Friday, June 30, 2000

May & June 2000

The (non) Equivocation of Philosophy and House Chores. I let the many moons pass without having a single sentence written. My will to write was wearied and enfeebled by the playstation, my alcoholism and house chores. I begin to understand, almost just now, how to spell the difference between

scrubbing bathroom tiles
accounting money for the store
paying house bills

and

the more ponderous existential dilemma
the destruction of society through language
the aesthetic pleasures of literature and art.

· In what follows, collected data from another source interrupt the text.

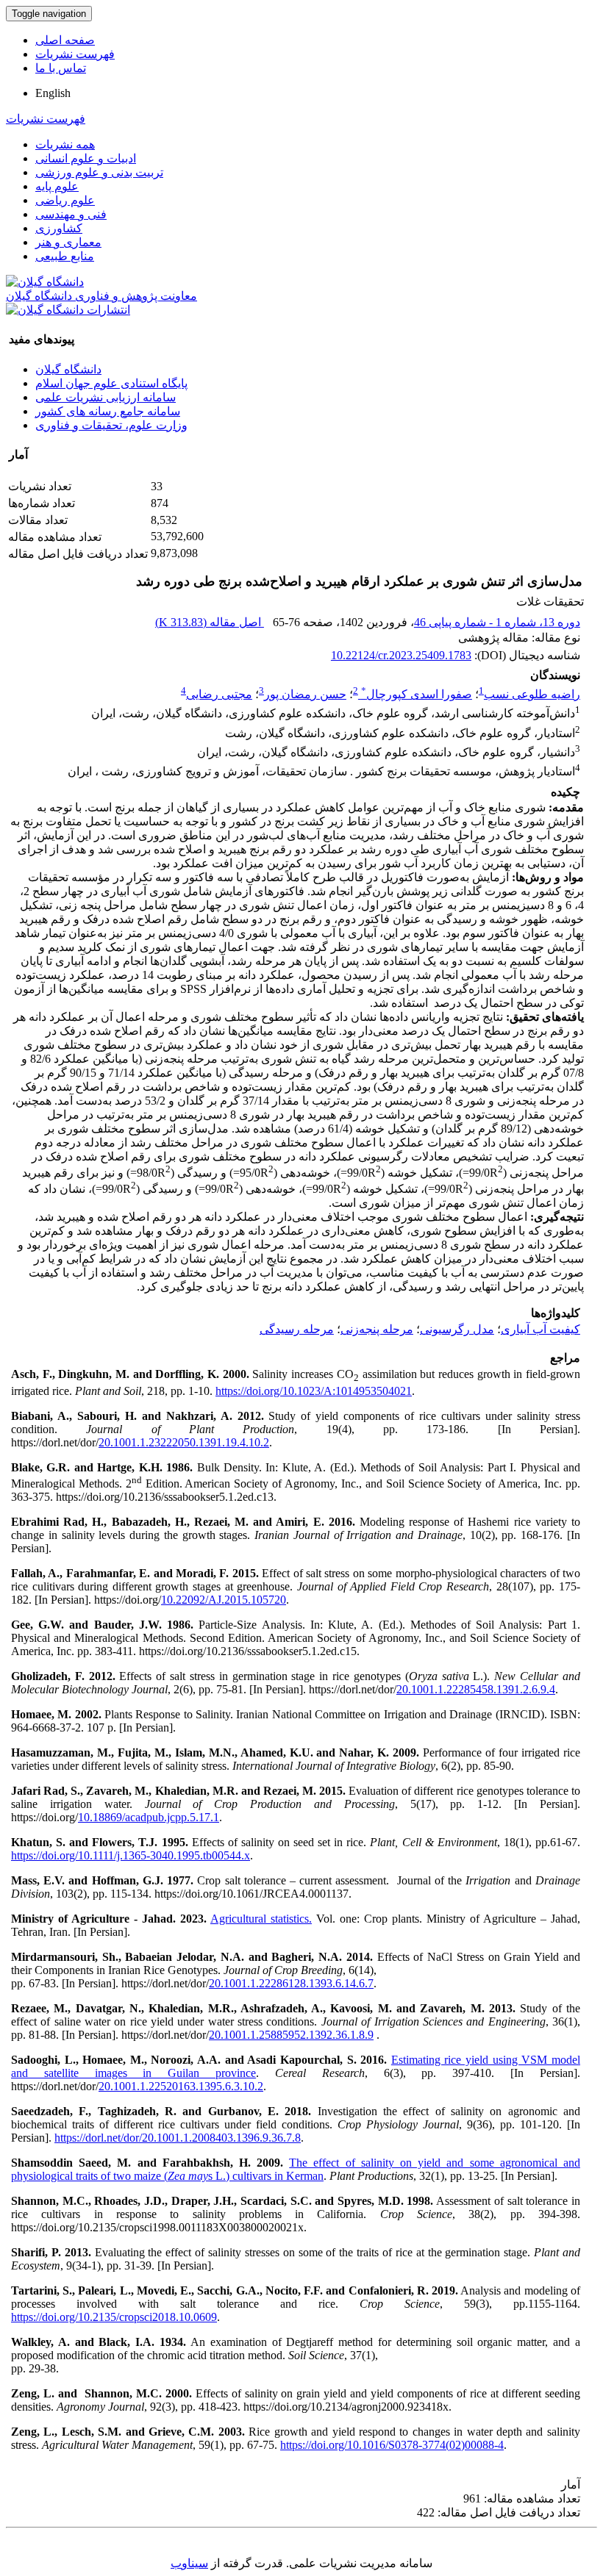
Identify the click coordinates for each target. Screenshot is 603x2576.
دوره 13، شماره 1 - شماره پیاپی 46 (497, 622)
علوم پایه (57, 186)
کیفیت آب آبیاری (540, 1329)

I begin to wonder what should be of prime importance to people. What is my first obligation? Is it to help with house chores or to read my books and write? Time is loyal only to one master. Most of my time serves my desire to drink. We’ve spent all summer in a perpetual hangover with a lot of pizza, tuna sky flakes and tomatoes with salted eggs. We had the grandest time as we laughed like madmen, slept like babies, and did the chores. There are chores, a bottomless well of booze but a scarcity of personal space. My rusting creativity has been paused by this lull of events which prevented me from creating metaphors.
Sometimes, I sought solace and found it. Late afternoons are crowned glorious during May in my mother’s sala. I’m glad to have solace rest in my arms right now. I am here in the room upstairs while the early evening was doused in depressing purple shadows. My ears are clogged with phones playing Pablo Neruda’s poetry. I also immerse myself in the gratifying idea of my parents travelling across the pacific. My cousin just sent an email with a picture of them dancing. I never saw my parents dance. The joy my parents have are never are never artificial, and because of that, so is mine.

The university used to cater a big buffet of intellectual appetite. I’ve now become anorexic to that appetite. Except, perhaps, English Lit with Marj Evasco. Her lectures are so pleasing to hear they’re like silver bells in your ears. While I thought I wrote a good paper or two in that class I often wish I can respond better to the lectures. I feel like I’m losing my gab. What worries me even more is the important task of being to say something unique.